All of the data must be retyped exactly, with nothing left out.

---------- DATA PROVIDED

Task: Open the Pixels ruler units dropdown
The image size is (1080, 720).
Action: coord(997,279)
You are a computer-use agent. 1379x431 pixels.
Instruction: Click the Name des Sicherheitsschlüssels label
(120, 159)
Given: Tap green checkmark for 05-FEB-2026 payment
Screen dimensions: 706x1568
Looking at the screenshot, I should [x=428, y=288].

--------------------

## [OUTPUT]
Task: Open the Pixels ruler units dropdown
The image size is (1080, 720).
Action: coord(997,279)
You are a computer-use agent. 1379x431 pixels.
Instruction: Click the Name des Sicherheitsschlüssels label
(120, 159)
Given: Tap green checkmark for 05-FEB-2026 payment
Screen dimensions: 706x1568
Looking at the screenshot, I should [x=428, y=288].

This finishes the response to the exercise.